**Problem:** Scan the data below and state how many of its lines contain the word "computer", giving only the figure.

**Data extracts:**
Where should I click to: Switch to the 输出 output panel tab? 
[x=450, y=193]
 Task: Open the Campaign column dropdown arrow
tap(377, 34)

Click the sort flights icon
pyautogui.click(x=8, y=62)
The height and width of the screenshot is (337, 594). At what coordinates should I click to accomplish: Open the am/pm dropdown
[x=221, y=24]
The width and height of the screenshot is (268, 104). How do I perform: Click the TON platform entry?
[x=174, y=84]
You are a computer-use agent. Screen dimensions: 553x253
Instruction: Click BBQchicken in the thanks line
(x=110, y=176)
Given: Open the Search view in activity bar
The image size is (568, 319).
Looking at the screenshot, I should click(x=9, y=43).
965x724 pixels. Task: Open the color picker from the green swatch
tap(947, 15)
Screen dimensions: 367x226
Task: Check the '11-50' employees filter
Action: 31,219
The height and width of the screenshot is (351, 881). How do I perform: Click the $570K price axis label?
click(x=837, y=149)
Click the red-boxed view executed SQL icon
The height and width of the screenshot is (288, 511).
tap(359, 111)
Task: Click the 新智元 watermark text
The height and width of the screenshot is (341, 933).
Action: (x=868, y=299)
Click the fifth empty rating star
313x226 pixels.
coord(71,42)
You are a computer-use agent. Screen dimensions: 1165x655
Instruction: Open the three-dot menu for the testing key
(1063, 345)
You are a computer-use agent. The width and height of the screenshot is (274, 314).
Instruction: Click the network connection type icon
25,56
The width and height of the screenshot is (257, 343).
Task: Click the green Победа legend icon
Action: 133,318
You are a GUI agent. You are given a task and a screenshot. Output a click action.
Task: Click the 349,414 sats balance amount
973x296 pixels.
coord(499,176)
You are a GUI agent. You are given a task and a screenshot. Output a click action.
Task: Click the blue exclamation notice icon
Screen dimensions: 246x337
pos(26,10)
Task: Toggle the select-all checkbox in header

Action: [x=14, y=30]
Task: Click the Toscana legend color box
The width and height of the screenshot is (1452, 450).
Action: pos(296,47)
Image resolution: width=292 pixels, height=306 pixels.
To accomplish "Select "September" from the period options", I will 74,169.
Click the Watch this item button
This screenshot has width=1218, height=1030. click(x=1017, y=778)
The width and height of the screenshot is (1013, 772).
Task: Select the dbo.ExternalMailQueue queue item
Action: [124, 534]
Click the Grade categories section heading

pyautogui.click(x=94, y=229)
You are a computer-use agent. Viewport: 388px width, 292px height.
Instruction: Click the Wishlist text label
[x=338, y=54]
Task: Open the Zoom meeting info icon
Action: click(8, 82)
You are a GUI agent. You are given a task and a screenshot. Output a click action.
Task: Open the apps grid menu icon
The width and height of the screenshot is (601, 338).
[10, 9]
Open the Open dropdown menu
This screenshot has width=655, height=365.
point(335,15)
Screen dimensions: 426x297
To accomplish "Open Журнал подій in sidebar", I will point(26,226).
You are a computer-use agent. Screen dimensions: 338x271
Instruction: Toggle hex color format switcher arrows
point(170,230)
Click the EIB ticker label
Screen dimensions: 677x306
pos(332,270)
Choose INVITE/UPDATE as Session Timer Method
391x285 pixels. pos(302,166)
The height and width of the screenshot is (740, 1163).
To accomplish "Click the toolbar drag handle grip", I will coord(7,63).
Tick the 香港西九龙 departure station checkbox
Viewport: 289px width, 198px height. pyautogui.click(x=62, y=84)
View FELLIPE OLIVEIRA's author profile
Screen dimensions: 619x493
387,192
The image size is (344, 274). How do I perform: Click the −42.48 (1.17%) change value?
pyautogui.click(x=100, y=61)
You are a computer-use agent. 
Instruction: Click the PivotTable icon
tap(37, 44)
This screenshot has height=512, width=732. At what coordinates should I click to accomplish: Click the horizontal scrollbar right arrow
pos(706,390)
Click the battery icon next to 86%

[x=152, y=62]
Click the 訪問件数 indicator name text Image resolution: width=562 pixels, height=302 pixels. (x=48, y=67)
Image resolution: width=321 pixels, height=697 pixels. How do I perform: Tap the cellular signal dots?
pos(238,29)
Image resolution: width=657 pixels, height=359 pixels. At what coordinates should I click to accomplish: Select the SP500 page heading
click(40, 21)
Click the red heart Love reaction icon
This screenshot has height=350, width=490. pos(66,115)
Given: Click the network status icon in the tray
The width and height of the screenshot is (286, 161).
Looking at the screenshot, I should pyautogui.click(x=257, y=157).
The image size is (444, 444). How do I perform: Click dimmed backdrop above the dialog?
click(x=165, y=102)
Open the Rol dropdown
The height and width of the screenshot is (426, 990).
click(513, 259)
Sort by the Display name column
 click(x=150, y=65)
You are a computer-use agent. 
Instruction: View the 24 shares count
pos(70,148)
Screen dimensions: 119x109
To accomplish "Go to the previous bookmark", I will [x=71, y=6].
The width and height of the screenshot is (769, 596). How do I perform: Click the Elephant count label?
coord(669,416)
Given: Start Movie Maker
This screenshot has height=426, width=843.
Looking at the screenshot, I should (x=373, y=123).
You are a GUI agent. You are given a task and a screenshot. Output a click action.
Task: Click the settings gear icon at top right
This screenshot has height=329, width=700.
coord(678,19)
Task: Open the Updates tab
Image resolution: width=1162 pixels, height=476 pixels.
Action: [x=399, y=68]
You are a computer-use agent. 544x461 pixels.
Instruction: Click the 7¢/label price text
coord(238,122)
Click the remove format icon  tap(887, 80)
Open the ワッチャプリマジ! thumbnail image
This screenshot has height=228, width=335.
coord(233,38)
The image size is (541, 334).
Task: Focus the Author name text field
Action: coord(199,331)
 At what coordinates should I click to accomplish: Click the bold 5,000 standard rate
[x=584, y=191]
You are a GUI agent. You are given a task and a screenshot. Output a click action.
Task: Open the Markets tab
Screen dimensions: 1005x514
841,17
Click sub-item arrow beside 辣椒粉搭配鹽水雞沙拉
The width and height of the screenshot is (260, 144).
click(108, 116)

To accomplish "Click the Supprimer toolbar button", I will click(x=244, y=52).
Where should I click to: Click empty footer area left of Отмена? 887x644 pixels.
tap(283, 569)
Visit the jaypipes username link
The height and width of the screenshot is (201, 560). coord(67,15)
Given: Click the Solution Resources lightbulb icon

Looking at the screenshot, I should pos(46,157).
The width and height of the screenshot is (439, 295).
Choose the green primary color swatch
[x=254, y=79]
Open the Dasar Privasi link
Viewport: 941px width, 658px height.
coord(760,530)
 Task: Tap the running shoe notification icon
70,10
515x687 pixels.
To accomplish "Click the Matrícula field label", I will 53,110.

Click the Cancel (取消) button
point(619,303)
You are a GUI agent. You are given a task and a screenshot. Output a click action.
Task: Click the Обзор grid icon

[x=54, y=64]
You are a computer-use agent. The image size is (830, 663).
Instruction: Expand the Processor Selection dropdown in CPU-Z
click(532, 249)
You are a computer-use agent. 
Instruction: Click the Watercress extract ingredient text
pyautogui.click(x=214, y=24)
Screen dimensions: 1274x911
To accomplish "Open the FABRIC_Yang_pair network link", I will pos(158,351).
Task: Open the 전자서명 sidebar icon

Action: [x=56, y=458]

**Output below:** 10